Snakes will even be fair game for the little ones. Isaiah says, “The infant will play near the hole of the cobra, and the young child put his hand into the viper’s nest” (Isaiah 11:8). It doesn’t seem realistic, does it? No wonder the much-loved children’s Sabbath school song says, “Heaven is a wonderful place!”
But while we wait for Jesus to return and take us to His beautiful home, we remain wary of the wild—sin remains. We protect our children with passion and ferocity—they are our precious possession, our righteous responsibility. This is the parents’ charge: “Impress them [the commandments] on your children. Talk about them when you sit at home and when you walk along the road, when you lie down and when you get up” (Deuteronomy 6:7). It is our daily plod and plight that reveals both the nature and nurture of God to our children. The example they receive is the God they believe.
And thus it is so hideous that lions, wolves, and snakes abide unabated in our homes and churches. It was such horrors of the wild that caused Jesus to cradle a child close to His heart and say, “If anyone causes one of these little ones who believe in me to sin, it would be better for him to have a large millstone hung around his neck and to be drowned in the depths of the sea” (Matthew 18:6). God is in the business of judgment.
More so, God is in the business of forgiveness. Paul promised, “I want you to know that through Jesus the forgiveness of sins is proclaimed to you” (Acts 13:38). Jesus lives (and died) to create new hearts. Through the prophet He demonstrated His passion for new-hearted people: “I will give you a new heart and put a new spirit in you; I will remove from you your heart of stone and give you a heart of flesh” (Ezekiel 36:26). If God can make the lion eat straw like an ox, it stands to reason that He can do even greater things with those created in His image.

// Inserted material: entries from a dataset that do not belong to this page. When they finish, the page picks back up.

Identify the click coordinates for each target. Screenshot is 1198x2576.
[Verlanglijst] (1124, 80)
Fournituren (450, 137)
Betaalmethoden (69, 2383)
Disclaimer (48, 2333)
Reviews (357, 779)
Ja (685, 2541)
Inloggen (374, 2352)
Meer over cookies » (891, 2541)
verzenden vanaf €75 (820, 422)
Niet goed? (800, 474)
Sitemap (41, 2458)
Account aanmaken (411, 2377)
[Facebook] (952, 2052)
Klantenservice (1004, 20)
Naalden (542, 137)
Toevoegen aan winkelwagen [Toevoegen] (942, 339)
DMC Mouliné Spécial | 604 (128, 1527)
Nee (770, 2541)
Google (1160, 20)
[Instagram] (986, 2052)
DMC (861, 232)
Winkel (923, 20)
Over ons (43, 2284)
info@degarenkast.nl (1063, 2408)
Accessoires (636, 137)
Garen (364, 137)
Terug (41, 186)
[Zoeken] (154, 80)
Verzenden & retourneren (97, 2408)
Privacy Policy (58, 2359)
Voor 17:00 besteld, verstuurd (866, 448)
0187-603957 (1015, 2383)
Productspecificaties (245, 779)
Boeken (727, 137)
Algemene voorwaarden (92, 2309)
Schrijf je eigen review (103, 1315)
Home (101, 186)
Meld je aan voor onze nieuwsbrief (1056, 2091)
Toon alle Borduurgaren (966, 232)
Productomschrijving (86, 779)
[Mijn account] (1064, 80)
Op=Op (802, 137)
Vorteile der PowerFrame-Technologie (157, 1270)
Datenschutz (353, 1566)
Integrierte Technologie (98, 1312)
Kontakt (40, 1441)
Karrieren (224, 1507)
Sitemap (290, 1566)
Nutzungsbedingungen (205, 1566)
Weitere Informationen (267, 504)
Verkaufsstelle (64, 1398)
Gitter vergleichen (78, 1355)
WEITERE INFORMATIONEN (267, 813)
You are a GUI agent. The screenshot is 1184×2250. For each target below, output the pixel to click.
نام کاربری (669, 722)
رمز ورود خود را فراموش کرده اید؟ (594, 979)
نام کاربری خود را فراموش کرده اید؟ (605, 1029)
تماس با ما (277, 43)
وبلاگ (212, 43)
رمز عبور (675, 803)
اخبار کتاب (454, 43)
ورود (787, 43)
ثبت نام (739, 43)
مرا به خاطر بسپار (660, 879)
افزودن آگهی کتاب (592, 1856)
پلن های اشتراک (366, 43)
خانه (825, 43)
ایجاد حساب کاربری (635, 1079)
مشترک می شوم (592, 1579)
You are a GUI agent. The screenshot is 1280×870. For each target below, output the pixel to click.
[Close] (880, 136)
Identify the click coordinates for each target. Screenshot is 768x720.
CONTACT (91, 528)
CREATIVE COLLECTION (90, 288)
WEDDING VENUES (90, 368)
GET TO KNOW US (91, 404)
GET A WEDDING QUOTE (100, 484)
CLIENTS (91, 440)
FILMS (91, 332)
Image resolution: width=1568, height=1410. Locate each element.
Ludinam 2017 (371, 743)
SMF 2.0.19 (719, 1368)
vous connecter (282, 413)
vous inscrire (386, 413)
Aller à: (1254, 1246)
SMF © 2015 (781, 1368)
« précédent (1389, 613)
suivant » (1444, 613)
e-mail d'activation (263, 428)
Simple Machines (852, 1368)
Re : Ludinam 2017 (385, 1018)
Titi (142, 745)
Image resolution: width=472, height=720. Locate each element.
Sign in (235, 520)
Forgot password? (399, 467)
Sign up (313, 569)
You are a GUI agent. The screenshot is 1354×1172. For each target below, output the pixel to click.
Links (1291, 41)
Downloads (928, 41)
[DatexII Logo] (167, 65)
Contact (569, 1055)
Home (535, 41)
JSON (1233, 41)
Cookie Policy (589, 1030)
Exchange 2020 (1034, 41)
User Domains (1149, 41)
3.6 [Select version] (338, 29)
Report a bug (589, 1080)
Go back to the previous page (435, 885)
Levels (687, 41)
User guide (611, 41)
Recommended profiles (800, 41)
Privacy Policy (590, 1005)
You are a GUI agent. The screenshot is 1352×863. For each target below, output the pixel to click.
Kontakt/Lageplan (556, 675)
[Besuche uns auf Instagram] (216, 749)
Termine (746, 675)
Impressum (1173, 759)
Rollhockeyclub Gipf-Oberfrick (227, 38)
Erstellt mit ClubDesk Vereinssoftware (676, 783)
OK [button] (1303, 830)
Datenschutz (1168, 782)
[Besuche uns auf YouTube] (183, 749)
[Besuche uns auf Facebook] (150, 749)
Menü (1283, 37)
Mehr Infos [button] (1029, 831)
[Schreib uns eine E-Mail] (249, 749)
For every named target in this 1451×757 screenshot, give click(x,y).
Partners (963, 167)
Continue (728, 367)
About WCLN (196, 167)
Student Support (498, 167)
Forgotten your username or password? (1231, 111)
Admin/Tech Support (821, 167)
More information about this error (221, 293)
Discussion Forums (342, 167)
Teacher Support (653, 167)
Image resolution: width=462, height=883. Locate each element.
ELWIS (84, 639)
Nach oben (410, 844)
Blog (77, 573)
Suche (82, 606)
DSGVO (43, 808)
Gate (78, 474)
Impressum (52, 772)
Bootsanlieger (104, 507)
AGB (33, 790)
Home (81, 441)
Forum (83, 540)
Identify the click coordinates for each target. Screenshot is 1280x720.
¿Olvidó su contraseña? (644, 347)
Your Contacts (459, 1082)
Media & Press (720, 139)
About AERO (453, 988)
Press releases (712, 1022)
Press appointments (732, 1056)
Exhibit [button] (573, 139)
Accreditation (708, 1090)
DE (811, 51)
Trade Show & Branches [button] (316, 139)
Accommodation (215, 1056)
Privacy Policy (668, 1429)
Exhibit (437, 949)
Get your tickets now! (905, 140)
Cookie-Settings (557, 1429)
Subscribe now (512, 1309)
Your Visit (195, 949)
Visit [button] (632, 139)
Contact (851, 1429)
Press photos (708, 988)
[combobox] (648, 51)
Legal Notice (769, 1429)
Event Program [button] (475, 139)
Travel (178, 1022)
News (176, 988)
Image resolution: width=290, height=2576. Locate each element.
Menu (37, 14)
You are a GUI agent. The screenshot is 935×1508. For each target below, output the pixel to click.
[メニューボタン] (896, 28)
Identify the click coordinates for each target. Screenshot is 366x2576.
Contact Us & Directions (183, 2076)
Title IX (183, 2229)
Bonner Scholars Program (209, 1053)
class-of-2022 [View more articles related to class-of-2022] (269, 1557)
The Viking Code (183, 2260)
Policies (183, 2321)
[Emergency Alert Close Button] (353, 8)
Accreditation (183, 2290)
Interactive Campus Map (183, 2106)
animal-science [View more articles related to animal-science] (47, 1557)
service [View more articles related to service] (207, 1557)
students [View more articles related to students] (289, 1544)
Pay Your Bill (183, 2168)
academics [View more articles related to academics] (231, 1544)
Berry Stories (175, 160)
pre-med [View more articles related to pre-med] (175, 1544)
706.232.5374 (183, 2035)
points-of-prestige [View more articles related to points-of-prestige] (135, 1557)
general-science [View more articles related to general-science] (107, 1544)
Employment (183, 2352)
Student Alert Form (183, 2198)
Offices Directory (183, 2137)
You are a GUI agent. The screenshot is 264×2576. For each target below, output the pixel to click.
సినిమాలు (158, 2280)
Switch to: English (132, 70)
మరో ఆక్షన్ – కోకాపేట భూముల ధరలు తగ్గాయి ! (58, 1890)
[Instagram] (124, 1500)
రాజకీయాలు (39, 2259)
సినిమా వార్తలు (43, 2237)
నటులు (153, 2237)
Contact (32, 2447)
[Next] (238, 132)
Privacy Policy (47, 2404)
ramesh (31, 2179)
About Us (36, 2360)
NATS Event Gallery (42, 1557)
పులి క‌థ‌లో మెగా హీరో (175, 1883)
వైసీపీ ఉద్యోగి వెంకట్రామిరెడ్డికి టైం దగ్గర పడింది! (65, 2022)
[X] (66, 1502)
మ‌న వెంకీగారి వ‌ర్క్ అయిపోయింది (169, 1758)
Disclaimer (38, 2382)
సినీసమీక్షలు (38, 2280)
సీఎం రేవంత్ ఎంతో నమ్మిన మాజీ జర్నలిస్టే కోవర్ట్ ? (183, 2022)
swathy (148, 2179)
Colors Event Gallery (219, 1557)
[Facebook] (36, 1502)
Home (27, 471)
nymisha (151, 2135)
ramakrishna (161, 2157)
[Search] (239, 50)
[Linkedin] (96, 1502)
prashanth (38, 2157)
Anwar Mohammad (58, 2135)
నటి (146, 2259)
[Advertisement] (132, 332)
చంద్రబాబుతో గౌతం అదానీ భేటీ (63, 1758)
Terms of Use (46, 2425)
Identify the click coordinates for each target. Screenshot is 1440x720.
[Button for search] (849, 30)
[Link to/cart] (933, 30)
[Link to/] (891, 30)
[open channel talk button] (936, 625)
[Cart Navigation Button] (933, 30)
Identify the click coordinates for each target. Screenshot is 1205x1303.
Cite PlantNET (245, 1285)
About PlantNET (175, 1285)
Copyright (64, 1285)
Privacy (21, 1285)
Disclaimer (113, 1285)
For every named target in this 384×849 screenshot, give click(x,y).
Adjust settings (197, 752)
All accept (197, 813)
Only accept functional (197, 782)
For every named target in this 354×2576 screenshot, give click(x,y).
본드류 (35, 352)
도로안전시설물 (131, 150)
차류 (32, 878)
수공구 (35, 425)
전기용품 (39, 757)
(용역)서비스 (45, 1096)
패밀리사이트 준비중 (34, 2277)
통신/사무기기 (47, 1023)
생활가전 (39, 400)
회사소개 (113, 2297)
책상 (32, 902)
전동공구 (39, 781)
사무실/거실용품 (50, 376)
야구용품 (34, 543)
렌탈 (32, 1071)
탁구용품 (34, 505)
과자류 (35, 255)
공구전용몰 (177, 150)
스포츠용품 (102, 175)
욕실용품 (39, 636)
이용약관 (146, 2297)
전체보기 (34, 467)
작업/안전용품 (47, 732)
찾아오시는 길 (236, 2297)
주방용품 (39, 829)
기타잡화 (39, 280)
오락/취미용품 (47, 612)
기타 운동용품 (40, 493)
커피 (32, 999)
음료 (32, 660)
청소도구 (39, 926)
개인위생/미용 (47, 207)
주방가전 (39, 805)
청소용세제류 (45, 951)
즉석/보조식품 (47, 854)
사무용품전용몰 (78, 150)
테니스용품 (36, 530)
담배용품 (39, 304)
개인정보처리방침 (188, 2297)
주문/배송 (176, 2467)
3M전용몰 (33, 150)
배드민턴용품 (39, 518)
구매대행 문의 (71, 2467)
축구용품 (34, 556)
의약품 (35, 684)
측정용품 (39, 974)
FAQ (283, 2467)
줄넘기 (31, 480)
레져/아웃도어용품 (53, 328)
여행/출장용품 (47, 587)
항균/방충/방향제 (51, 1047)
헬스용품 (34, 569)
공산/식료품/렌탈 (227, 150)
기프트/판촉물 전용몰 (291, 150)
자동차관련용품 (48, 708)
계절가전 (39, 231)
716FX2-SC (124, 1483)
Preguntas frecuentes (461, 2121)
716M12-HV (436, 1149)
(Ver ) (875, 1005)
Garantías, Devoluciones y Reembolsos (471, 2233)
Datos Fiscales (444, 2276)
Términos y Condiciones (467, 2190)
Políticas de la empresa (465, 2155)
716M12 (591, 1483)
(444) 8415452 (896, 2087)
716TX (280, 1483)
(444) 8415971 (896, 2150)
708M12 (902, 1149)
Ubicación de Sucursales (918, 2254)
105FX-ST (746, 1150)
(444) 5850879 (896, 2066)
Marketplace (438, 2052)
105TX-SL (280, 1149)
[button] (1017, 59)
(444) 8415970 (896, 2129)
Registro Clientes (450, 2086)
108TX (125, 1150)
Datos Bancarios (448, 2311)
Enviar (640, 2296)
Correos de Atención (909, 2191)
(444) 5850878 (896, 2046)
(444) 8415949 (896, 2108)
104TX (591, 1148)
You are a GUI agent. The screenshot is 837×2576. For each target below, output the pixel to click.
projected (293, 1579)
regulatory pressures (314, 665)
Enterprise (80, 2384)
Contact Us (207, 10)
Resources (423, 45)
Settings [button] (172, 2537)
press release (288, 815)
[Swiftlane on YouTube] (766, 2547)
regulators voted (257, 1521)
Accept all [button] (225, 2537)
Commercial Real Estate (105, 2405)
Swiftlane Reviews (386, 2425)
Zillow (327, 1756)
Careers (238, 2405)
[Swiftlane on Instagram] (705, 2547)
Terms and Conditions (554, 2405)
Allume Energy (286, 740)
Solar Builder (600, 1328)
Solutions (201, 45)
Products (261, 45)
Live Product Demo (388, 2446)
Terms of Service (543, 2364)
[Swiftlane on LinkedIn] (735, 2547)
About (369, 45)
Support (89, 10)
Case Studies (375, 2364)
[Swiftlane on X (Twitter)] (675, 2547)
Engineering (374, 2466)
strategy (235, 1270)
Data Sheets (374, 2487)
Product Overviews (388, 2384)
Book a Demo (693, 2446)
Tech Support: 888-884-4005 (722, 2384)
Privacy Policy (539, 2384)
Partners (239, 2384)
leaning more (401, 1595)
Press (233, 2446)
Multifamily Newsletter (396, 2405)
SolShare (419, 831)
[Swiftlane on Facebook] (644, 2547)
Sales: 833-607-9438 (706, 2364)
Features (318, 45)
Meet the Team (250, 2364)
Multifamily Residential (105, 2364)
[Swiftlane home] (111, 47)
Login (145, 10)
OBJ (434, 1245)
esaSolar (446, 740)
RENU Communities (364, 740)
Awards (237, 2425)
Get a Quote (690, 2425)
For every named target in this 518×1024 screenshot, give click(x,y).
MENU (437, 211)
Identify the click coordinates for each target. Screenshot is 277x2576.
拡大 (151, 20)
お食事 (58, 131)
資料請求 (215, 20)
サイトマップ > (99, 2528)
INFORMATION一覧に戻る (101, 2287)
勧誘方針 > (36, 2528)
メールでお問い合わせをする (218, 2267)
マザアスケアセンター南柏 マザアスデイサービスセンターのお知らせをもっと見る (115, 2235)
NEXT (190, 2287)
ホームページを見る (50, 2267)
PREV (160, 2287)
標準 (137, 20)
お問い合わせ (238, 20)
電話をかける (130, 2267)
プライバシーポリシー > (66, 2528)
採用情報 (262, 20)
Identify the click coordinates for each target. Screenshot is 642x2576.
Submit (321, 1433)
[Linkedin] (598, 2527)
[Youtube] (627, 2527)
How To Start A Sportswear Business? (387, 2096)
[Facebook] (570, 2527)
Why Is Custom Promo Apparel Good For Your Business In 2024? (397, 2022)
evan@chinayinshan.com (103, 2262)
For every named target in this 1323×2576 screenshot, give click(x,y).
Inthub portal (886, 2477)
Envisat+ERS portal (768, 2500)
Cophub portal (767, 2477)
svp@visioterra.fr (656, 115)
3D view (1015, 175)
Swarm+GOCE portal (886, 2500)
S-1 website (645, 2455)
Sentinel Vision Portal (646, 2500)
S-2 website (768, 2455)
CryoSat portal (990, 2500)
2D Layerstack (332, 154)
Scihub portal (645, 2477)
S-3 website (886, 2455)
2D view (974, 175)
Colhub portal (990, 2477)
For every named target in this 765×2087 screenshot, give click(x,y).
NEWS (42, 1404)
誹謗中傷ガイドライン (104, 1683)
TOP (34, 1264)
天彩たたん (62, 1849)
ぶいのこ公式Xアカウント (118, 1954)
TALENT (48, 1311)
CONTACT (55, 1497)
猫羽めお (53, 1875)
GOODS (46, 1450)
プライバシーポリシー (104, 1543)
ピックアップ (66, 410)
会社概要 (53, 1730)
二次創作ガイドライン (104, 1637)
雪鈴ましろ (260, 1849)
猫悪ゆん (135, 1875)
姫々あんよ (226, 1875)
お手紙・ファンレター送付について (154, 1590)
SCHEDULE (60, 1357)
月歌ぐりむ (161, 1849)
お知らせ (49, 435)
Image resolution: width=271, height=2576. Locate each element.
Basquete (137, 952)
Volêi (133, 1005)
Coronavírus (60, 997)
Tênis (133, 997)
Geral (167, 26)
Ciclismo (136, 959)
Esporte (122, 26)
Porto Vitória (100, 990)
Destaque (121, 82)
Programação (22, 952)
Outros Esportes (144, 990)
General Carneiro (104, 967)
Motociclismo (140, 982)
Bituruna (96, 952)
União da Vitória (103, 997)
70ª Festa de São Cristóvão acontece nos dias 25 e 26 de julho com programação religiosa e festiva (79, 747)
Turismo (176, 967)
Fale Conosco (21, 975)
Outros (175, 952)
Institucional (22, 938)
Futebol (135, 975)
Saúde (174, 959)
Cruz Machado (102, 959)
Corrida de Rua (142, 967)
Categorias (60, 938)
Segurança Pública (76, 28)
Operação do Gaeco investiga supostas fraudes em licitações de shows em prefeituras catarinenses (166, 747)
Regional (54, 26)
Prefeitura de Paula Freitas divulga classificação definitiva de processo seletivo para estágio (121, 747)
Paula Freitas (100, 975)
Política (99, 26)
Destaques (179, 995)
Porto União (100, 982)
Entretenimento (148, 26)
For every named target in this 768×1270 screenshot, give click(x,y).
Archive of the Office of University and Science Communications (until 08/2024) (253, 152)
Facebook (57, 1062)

Perhaps today is the day for you to seek the healing Jesus is offering, or to encourage someone else to do so. Abusing children is not OK. Hiding it doesn’t heal it. Ignoring it damns the offender, devastates the child, and delights the devil.
Parents, a day is coming when your children “will be taught by the Lord, and great will be your children’s peace” (Isaiah 54:13). We must do our utmost to protect the children until the trumpet sounds and all people are changed by the brightness of His coming. Then we can be at peace, knowing that our children cannot be harmed.
I am excited about the day my children can walk through the streets of the New Jerusalem pulling a little red wagon. I wonder what peaceful giant will follow them. I can’t wait to watch the animal parade!